Despite these limitations, the study presents several important strengths. To our knowledge, it is the first epidemiological study to reveal associations between comorbidity of anxiety-ED and macronutrient intake. All data were collected with validated questionnaires, using a very large and diverse sample of adults recruited from the general population. Moreover, macronutrient intakes were estimated based on a mean of nearly nine 24-h dietary records, validated against dietitian interviews and various biomarkers of nutritional status [26,27,28]. Given the high prevalence of mental comorbidity, the results of our study can be used for public health needs assessment.
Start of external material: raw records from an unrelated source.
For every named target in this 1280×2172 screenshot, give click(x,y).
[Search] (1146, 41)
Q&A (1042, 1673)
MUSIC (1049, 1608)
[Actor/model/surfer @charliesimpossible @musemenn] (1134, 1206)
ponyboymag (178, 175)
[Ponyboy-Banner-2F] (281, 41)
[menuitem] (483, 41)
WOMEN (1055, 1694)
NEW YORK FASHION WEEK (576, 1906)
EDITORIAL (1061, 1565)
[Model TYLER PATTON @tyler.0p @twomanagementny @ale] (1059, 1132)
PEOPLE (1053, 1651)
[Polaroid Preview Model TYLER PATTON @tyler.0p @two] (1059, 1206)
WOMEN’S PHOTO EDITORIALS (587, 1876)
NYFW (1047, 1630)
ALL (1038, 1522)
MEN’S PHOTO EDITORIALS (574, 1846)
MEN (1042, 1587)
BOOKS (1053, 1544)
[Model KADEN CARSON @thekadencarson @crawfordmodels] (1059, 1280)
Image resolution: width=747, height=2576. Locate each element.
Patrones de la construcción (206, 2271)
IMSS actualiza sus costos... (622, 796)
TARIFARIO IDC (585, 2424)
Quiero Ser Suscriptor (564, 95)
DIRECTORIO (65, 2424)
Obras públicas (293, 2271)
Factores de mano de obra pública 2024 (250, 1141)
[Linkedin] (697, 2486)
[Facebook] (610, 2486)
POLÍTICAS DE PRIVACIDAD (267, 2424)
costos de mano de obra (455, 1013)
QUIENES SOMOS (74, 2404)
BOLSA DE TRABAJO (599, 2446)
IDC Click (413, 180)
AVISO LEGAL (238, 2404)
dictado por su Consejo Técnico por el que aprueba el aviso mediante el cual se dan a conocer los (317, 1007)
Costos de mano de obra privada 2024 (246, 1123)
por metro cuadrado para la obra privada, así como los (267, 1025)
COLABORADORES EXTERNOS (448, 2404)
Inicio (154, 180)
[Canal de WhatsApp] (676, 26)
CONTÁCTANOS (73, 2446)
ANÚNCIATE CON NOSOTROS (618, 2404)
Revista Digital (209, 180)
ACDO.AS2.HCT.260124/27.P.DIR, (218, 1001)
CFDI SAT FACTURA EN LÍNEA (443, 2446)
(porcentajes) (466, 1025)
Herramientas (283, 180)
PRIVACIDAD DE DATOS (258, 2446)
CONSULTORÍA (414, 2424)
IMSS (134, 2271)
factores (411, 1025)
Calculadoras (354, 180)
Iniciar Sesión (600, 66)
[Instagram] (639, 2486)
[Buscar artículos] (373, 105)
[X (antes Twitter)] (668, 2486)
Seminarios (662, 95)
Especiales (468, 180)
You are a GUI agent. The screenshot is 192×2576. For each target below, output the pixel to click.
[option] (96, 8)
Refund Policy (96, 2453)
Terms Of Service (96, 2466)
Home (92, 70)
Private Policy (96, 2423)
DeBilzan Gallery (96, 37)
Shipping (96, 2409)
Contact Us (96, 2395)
Our findings could help guide future epidemiological research, interventions, and policy development in the field of mental health, which is attracting attention in the Covid-19 pandemic context [67] yet is still far from being a public health priority [2].

Conclusions

This large population-based epidemiological study found some support for differences in macronutrient intake among individuals with pure or comorbid anxiety and ED and those without either disorder; these differences depended primarily on the ED type. Future prospective studies using clinically defined anxiety and ED featuring mediation and moderation analyses are needed to elucidate causality as well as potential effect modification of the observed associations.